_Work instructions_
a) Reproduce the interview excerpt word for word, from "And your daughters?" up to and including "soon, aren't you?".
b) Recast the paragraph of the interview excerpt that begins "In our family, there are four women" as a short list that keeps its main facts.
c) In one to three sentences, explain why pancakes will be tossed at the Glasgow visit mentioned in the interview excerpt.

_Page excerpt_
☆ ☆ ☆
But you meant it to be bad.

That scene was deliberately written to be a disaster, but Hetty does rather enjoy herself if I remember rightly. I'm not sure if the banana does, though.

Are the women in your own family currently attached?

In our family, there are four women: my two daughters, who are 22 and 25, myself, and my mother, who is 88. And the two older ladies have both got boyfriends.

And your daughters?

My daughters have got careers, they haven't got boyfriends. My mum has a boyfriend of 85, who I'm told is very charming and very shy, and my boyfriend is 58, so we're doing alright, thank you very much!

You're up in Scotland pretty soon, aren't you?

I'll be coming up to Waterstone's in Sauchiehall Street in Glasgow on Shrove Tuesday, so we'll be tossing some pancakes and signing a few books.

At the same time? That would be impressive.
☆ ☆ ☆
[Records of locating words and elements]
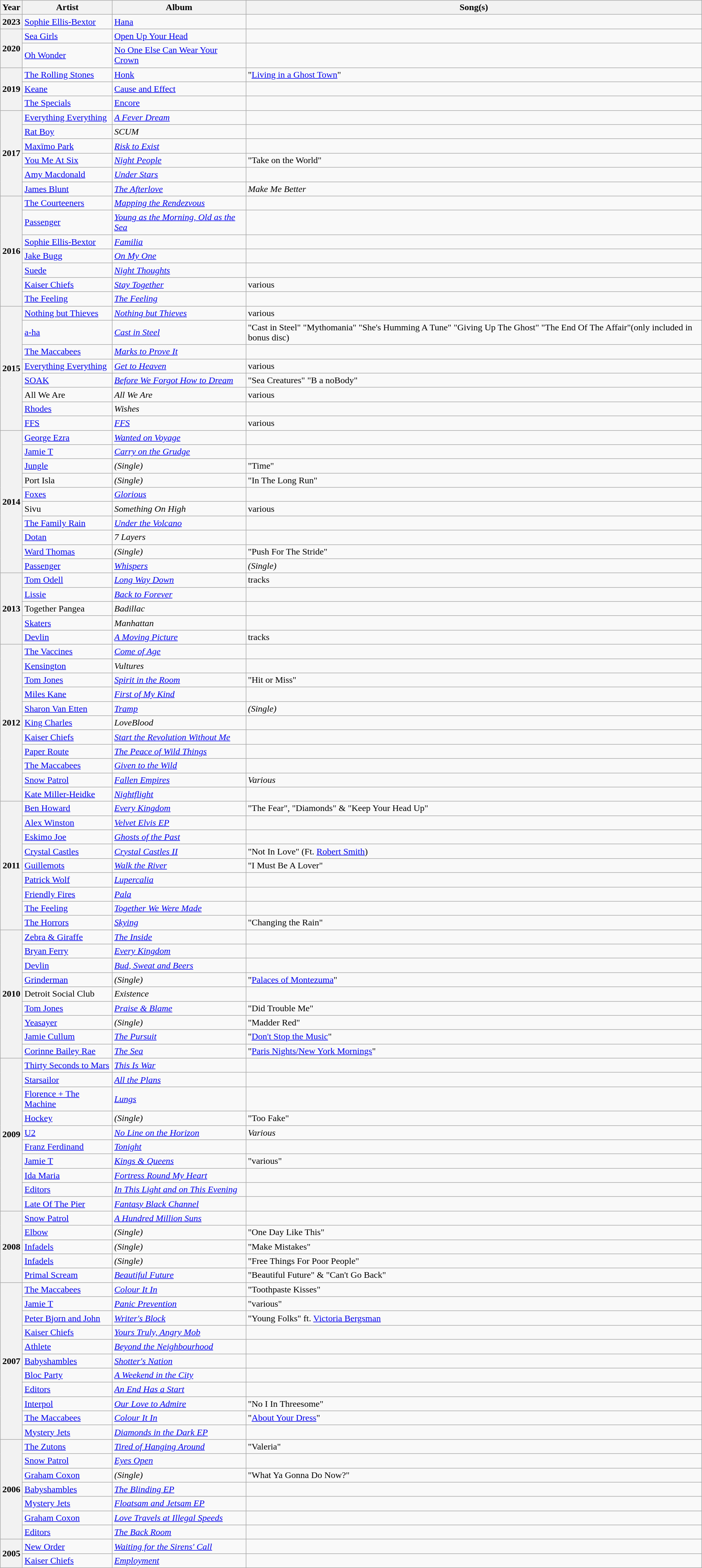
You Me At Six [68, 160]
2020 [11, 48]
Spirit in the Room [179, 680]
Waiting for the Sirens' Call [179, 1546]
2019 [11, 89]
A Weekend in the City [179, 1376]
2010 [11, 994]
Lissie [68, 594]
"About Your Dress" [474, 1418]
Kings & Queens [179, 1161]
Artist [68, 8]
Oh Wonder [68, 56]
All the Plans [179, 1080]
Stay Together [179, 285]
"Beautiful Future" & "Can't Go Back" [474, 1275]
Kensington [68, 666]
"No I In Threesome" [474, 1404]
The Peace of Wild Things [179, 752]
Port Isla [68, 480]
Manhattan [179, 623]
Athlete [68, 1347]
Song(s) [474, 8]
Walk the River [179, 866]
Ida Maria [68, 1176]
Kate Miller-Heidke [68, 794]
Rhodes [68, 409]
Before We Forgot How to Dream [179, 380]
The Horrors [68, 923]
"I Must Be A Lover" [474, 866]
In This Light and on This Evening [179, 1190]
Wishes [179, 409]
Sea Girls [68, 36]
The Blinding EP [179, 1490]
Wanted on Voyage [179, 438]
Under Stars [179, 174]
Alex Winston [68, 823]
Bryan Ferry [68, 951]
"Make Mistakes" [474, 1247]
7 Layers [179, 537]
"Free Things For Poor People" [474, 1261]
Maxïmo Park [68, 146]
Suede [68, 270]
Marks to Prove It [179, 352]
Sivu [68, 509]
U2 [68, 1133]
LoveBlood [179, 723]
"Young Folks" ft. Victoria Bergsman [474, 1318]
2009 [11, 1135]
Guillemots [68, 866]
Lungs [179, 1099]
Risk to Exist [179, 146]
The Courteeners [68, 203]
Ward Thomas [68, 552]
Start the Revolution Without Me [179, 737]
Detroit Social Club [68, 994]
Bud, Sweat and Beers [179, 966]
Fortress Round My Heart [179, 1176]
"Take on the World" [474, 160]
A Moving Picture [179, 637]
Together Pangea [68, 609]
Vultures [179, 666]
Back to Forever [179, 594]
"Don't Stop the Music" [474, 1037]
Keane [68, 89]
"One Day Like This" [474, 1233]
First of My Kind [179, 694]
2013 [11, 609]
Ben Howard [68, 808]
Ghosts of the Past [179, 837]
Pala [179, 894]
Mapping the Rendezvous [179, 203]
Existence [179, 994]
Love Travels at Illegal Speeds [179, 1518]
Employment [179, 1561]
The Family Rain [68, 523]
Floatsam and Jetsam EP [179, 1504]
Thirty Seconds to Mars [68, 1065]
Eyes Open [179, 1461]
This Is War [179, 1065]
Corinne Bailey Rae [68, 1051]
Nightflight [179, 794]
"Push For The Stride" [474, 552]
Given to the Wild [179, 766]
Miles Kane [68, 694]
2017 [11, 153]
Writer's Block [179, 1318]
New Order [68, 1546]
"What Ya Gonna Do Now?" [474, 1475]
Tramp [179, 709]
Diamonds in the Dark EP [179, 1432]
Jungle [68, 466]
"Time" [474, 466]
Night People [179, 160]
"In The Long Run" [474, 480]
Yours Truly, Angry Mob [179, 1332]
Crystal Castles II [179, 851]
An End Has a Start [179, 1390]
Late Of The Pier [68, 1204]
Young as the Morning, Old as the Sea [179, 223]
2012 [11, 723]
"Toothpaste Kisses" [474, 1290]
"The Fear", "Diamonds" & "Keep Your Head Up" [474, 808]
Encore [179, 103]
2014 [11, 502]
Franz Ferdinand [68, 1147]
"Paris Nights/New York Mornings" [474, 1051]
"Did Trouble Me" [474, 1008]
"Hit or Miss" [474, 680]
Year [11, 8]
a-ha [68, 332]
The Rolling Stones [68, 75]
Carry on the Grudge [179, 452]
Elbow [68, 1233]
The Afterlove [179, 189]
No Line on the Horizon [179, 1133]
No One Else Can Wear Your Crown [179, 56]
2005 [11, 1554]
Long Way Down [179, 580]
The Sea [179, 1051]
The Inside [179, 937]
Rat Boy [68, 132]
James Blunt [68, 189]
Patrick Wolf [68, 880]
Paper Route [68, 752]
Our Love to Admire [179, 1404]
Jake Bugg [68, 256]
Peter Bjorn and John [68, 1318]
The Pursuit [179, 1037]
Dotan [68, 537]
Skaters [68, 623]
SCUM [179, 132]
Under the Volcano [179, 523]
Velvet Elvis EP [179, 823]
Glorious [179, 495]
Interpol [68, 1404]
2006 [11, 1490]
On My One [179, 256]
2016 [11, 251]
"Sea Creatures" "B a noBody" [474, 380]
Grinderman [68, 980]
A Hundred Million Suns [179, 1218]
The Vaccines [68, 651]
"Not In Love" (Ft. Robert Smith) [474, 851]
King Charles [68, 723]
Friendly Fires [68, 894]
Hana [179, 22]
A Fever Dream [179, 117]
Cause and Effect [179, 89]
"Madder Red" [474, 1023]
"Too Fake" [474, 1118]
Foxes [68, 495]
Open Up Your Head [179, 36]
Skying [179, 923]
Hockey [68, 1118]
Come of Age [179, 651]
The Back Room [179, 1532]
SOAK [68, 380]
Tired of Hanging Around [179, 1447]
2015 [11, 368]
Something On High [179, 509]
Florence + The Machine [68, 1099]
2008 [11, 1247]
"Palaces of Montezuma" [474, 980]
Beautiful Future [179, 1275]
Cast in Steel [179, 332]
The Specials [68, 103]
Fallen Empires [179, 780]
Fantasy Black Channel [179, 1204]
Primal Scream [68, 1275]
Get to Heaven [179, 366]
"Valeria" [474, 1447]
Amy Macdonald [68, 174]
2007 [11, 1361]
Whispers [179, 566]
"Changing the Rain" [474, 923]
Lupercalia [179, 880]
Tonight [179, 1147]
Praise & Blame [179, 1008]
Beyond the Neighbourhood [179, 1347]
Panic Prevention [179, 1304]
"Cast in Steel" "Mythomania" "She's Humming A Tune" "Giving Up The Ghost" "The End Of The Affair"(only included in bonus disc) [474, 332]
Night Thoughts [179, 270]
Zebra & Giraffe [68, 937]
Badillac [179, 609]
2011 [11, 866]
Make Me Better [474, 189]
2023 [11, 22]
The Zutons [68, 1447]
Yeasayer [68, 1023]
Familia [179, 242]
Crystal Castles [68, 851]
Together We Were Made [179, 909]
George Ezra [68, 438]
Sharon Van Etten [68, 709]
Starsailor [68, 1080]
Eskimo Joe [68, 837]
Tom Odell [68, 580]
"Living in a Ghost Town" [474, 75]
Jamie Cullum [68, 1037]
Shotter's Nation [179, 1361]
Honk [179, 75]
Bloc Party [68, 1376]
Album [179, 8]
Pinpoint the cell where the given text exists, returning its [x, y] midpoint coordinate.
☆ ☆ ☆
_Solutions for each task_
a)
And your daughters?

My daughters have got careers, they haven't got boyfriends. My mum has a boyfriend of 85, who I'm told is very charming and very shy, and my boyfriend is 58, so we're doing alright, thank you very much!

You're up in Scotland pretty soon, aren't you?

b)
- The family has four women.
- They are the speaker's two daughters, aged 22 and 25, the speaker, and the speaker's mother, aged 88.
- The two older women both have boyfriends.

c) The visit to Waterstone's in Sauchiehall Street in Glasgow falls on Shrove Tuesday. For that reason, there will be pancake tossing along with the book signing.